[EXERCISE REQUIREMENTS]:
• 1. Answer these questions using the forum thread:
(a) Who confirmed what kind of spider it was?
(b) During which season is the place called Fishermans Paradise?
(c) In a kayak, what device does SgtWilson consider more practical than a marine radio?
• 2. Write the next part of the forum thread on spiders and kayak safety, starting after its final post.
* START SOURCE PASSAGE *
Oh yeah, we did have a lot of rain and it was definitely a funnell web! I have a family freind who is in the national parks and wildlife and I boxed it for them to look at - they confirmed. I know about them being hardy also. I used to live next to a nice old couple who gave my family free run of the swimming pool in their backyard during summer, but we would forever be finding them flaoting in the pool and alas as soon as thier air bubble popped they would whip into action. SCARY STUFF and needless to say no swimming on that day.

Thanks,
Luke.


----------



## breamingfromabass

P.S. It is only named Fishermans Paradise in summer! All other times it goes by "abloodywasteoftimelike everywhereelse"

:lol: :lol:

Luke.


----------



## SgtWilson

I reckon that in a kayak, a mobile phone is a far more practical and usefull device than any marine radio.

Unless your crossing Bass Straight or other large bodies of water (like the Pacific or Atlantic)!
* END SOURCE PASSAGE *
* START ITEMS *
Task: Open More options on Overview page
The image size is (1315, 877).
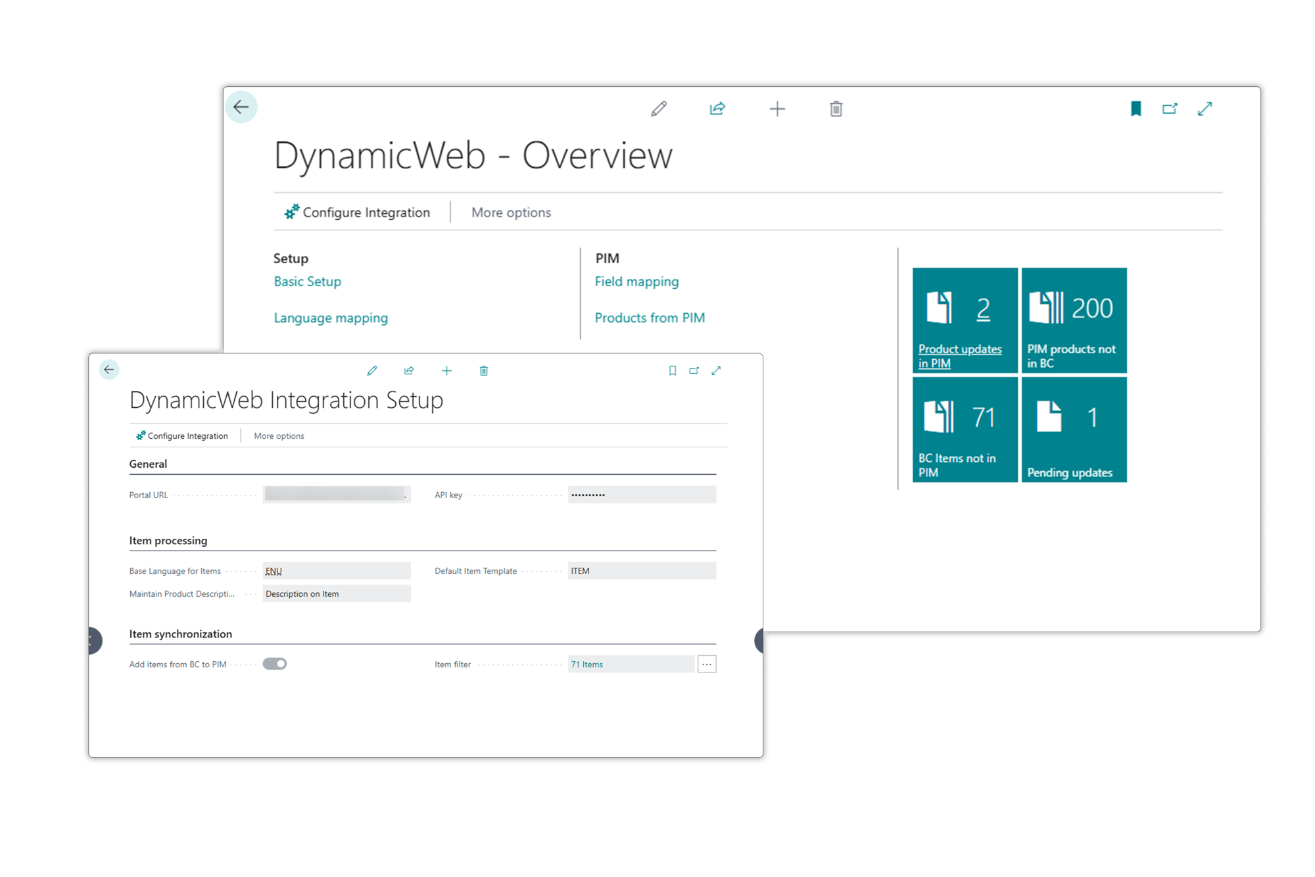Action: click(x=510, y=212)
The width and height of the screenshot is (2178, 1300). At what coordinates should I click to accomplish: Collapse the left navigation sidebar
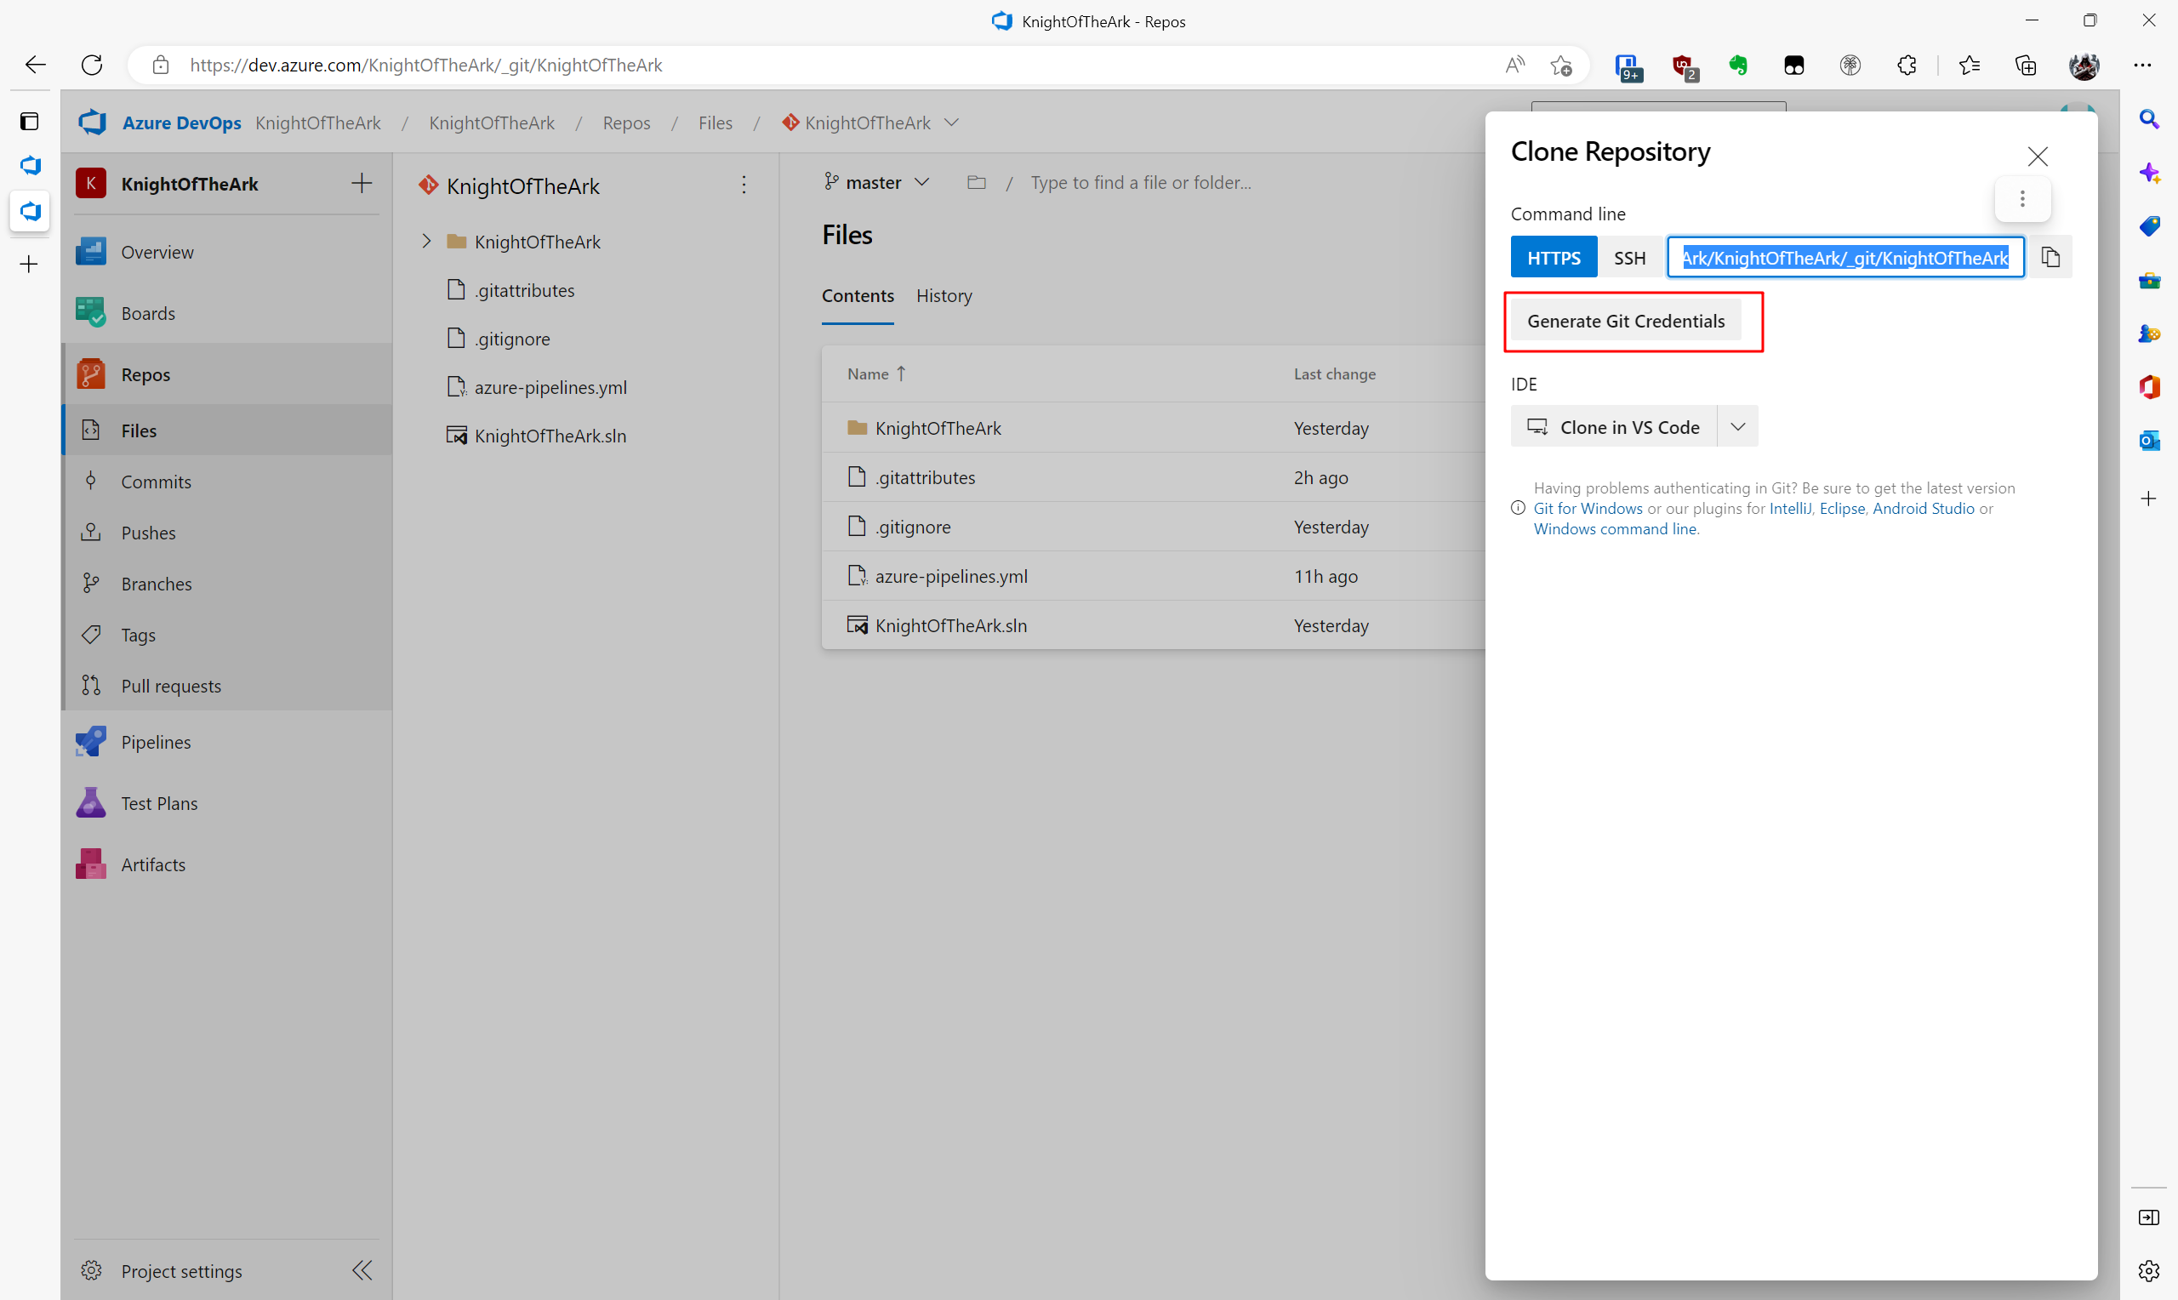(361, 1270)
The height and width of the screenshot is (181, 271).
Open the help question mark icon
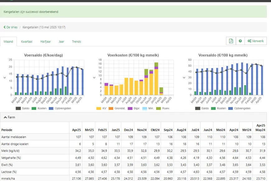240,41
* END ITEMS *
* START ITEMS *
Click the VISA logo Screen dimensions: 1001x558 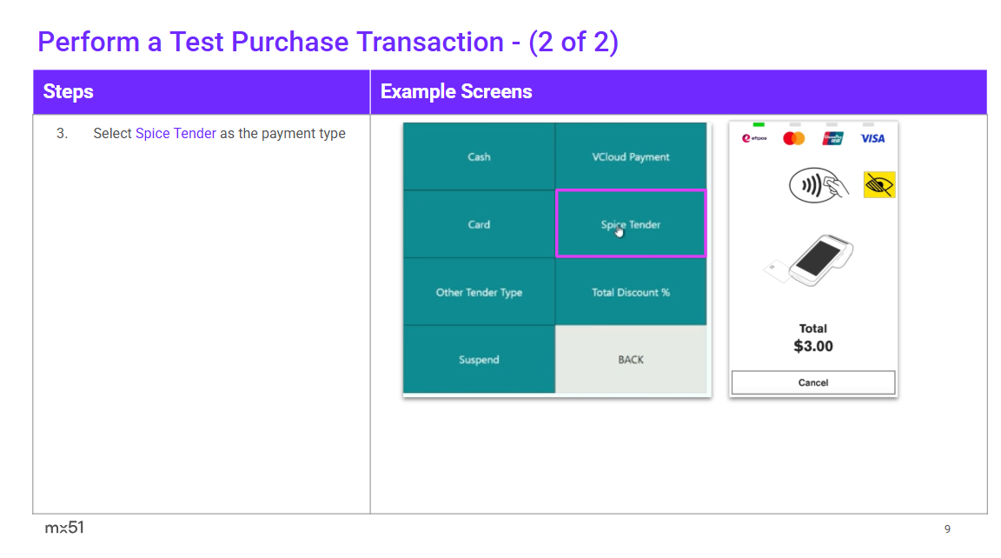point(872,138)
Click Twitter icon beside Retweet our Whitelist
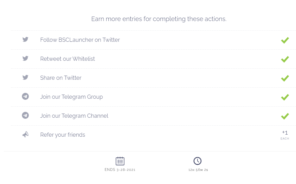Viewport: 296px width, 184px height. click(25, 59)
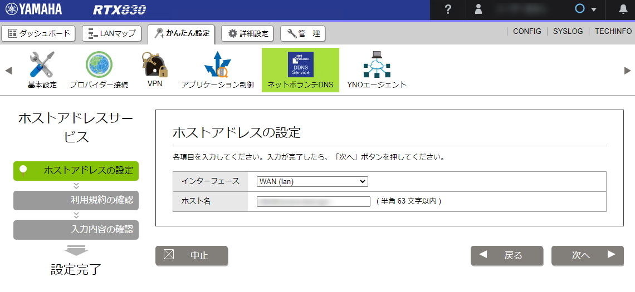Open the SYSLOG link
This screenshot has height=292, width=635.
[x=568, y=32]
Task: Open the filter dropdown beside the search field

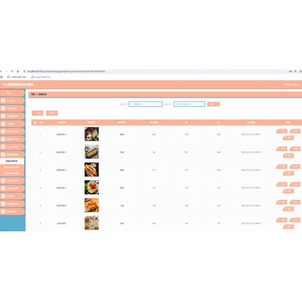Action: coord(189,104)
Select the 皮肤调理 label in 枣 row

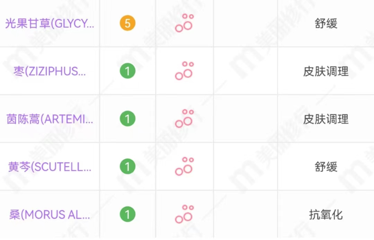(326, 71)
* END ITEMS *
[EXPECTED RESPONSES]:
• 1.
(a) A family friend who is in the national parks and wildlife.
(b) Summer.
(c) A mobile phone.

• 2.
----------



## DGax65

Most SAR organizations have direction finding equipment to locate VHF MB transmitters. Equipment to DF cell calls is much less common. Cell phones generally have a shorter range than VHF radios (lower freq, higher power). VHF MB allows direct communications with SAR units and other boaters. Using a cell phone will almost always involve comms being relayed at least once. The SAR infrastructure that has existed for the last 40 years primarily revolves around VHF comms. There are many good reasons to use a VHF radio as your primary means of emergency communications. Even if you carry an EPIRB, it is important to be able to communicate with both the SAR base and the on-scene assets. VHF is the best medium for that purpose.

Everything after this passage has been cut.